Me: So, for real, what does it look like where you are? And what do you really do?

George: For real it looks similar to spaces on Earth. I had such a good time putting people down; I still want to continue doing that, so that’s what I do.

Me: Interesting. Let people lighten up a bit? People tend to take themselves too seriously. They need to quit it.

George: They do.

Me: What insight did you gain once you crossed over? Now you have a broader perspective.

Jamie (giggling): He’s laughing.

George: No matter what you believe in, you’re still going to end up dead.

Me: That’s right. None of us are getting out of this alive! So that’s your new insight?

George: Yeah. It’s not about how holy you are or how murderous you are, you’re all going to end up dead.

Me: Exactly. Now, what were you here to learn and teach?

George: I really think I was sent to Earth to learn how to be good.

Me: Oh!

George: I don’t think I achieved any of it.

Me: Oh boy.

George: Maybe that’s why I was punished with the big d#$%.

Me: Punished?

Jamie: He’s laughing!

Me: Oh, god. So, what about to teach? Were you here to teach anything?

George: Really? You think I was there to teach something?

Me (chuckling): I don’t know! Who’s the interviewer, me or you?

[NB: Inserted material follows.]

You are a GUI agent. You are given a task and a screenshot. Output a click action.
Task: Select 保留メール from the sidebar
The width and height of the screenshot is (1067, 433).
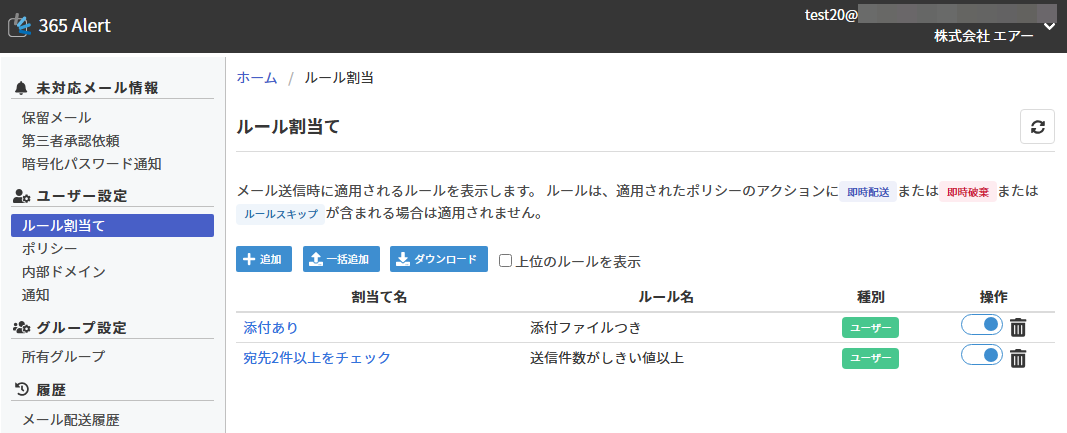(x=56, y=118)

George: Not to pull the words out of your mouth, but I really think I was here to teach people to shut up and to not take themselves so seriously.

Me: That’s good. We still got a long way to go on that lesson. Just watch people on the news or those around you. So many have this bloated sense of self-importance.

Jamie giggles in agreement.

George: It’s true, but at least I can mark Fox News off my list, because they definitely don’t take themselves seriously!

Me: Oh, god, no. Now, what about regrets? Do you have any?

George: Nah, I was able to say everything I wanted to whenever I wanted to and people hailed me for it.

Me: Lucky you! I could never get away with that.

George: Oh, it’s all talent.

Erik: Yeah, all talent and big d#$%s. 

George: (Edited )

Me: Now, what was your proudest accomplishment while you were alive?

George: The birth of my daughter.

Me: Aw, and do you still consider that your proudest accomplishment?

George: Yeah.

Me: How wonderful.

George: I fucking hated how vulnerable I felt when I held her.  I knew that was the only thing I could believe in.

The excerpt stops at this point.